Problem to solve →
Copy the rows below word for word, from the line that contains "The height and width of the screenshot is (720, 1280). Identify" through the line that contains "This screenshot has height=864, width=1536.", both lines included.

### Recorded data

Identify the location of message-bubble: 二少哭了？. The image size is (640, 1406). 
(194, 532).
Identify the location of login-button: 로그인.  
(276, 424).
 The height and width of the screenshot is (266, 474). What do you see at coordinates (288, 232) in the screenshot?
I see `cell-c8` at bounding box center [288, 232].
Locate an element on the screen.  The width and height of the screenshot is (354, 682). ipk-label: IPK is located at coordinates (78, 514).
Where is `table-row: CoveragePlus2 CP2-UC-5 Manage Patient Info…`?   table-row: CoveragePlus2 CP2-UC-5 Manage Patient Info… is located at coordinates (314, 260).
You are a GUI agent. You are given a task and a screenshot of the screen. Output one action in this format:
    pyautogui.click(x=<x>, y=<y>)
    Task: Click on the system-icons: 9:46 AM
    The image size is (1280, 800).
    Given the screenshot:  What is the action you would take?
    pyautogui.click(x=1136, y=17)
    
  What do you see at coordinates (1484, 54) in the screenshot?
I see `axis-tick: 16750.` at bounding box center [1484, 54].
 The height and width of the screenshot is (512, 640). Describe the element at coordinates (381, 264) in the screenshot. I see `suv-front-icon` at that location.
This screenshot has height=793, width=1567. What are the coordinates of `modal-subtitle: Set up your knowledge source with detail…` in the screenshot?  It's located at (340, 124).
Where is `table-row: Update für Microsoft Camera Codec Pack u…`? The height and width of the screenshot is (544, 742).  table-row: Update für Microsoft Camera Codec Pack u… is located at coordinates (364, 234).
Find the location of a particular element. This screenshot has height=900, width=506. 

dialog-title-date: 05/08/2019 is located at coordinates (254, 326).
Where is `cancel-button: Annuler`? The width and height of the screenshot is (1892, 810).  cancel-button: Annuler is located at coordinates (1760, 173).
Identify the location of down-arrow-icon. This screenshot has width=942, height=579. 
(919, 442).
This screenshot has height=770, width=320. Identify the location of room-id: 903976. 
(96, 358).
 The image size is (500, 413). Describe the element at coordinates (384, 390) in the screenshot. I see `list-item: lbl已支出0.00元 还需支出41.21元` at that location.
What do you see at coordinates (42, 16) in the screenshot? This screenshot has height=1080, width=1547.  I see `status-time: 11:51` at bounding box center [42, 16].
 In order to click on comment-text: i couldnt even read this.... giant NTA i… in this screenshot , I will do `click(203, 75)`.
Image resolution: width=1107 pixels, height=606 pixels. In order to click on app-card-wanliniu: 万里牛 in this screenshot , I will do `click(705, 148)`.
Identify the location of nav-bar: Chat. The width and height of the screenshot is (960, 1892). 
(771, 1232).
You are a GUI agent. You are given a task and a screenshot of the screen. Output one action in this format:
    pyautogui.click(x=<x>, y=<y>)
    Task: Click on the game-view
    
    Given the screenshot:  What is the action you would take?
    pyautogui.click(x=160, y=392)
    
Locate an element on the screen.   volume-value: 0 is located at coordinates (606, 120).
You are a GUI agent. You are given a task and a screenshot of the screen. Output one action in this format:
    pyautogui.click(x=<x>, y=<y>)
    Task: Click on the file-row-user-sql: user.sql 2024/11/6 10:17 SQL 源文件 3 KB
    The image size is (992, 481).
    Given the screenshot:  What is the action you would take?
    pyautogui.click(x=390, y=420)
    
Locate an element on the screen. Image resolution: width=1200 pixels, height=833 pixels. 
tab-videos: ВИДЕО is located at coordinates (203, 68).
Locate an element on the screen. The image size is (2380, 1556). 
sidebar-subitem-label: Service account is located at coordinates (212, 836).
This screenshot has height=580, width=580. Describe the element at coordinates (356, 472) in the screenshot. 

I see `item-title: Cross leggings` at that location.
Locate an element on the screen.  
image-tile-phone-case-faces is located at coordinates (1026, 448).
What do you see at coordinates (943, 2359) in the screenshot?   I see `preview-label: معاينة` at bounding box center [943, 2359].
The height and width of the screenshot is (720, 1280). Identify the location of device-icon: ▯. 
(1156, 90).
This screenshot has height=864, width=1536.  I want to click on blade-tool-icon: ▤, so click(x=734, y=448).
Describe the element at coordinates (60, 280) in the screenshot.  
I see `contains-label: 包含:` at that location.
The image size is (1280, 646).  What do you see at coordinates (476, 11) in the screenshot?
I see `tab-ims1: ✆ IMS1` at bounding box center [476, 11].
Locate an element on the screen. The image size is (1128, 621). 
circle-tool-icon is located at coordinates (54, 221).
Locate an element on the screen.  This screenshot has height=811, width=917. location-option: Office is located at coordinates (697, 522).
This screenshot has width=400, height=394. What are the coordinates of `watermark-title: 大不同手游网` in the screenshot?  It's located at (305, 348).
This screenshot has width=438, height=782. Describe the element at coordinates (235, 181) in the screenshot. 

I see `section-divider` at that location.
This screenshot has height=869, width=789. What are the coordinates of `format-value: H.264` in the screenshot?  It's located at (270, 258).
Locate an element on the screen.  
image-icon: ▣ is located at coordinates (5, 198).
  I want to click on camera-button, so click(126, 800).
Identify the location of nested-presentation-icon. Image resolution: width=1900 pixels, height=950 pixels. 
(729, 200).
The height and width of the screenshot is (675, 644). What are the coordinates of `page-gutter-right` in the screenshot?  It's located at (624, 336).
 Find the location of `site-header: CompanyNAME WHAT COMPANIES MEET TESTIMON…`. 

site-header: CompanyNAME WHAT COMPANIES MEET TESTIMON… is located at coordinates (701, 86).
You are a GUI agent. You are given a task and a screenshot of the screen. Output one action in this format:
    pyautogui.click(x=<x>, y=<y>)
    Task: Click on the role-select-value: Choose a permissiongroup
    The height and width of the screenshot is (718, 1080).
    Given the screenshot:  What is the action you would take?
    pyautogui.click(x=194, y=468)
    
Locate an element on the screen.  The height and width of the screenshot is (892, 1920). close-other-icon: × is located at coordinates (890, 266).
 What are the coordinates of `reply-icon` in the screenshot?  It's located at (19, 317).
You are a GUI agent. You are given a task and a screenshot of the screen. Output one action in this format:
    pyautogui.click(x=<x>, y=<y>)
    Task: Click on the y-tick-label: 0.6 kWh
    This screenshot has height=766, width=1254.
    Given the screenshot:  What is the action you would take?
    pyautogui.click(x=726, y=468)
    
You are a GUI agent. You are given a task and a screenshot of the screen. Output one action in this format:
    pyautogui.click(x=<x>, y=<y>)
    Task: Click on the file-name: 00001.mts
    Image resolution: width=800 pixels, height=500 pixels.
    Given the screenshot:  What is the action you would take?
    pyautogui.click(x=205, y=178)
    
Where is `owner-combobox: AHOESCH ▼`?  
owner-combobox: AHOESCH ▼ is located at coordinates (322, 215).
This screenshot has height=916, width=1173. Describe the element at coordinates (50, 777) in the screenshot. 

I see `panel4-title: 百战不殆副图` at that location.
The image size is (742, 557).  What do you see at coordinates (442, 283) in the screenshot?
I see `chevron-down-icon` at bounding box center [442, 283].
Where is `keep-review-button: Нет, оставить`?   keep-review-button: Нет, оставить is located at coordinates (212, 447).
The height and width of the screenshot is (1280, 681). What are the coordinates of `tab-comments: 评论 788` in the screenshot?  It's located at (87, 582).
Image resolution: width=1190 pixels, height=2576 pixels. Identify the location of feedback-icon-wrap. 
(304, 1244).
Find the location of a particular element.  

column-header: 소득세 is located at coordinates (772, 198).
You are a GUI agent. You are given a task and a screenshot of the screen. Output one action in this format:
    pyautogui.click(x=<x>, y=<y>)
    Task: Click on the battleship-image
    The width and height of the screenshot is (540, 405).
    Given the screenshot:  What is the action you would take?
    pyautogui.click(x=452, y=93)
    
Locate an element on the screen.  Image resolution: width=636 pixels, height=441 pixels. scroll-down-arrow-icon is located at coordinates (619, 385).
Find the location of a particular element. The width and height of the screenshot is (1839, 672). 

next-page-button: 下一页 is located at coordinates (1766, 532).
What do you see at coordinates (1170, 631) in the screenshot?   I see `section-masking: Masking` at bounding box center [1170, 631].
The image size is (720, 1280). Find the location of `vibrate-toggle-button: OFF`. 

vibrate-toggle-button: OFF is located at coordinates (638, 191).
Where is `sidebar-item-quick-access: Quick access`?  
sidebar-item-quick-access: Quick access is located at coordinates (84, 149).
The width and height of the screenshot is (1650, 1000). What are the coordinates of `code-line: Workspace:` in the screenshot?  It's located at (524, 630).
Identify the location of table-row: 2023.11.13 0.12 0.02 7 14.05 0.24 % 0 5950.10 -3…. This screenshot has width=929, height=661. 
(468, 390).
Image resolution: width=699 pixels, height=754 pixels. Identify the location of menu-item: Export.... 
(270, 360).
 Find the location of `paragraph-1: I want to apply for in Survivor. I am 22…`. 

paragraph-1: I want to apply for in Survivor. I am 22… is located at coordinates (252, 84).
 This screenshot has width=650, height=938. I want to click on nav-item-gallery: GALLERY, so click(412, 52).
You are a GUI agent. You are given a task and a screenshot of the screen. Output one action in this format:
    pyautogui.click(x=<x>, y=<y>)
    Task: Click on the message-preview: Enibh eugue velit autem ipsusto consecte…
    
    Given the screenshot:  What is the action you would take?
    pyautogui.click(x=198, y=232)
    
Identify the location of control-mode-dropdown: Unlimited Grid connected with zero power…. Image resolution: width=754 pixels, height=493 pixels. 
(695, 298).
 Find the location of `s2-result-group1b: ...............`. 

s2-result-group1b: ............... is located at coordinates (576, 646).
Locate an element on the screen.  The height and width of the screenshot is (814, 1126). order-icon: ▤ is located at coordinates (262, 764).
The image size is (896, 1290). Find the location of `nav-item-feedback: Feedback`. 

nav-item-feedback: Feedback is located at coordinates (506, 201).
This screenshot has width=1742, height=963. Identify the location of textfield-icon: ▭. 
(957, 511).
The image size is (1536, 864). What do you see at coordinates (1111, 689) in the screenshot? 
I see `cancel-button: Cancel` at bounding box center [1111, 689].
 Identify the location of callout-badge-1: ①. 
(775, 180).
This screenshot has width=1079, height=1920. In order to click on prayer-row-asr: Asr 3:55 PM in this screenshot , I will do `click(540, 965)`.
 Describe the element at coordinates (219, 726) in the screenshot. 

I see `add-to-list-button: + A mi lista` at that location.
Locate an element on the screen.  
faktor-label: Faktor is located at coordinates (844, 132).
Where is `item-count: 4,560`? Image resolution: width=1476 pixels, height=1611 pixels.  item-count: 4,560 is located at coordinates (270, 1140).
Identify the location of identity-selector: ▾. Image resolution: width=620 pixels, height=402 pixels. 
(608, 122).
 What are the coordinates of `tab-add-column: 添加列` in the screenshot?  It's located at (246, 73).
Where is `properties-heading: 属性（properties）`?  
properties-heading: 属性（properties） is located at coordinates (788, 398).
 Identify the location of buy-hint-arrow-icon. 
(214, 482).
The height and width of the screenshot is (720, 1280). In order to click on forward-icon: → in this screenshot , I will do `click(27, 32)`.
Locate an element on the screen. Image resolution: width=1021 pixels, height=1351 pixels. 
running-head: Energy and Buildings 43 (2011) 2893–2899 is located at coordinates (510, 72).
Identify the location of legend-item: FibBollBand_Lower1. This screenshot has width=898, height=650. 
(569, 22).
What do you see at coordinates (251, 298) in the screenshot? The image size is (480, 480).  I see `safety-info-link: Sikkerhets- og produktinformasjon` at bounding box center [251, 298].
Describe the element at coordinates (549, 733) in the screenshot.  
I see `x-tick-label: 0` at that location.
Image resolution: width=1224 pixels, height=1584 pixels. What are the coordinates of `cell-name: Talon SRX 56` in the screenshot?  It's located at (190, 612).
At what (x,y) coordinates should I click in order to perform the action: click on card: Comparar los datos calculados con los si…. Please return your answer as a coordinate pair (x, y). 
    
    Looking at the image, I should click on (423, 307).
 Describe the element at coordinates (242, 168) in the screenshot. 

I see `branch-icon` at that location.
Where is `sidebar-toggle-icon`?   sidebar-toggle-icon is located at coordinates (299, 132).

######

Solution for this problem →
The height and width of the screenshot is (720, 1280). Identify the location of device-icon: ▯. 
(1156, 90).
This screenshot has height=864, width=1536.  I want to click on blade-tool-icon: ▤, so click(x=734, y=448).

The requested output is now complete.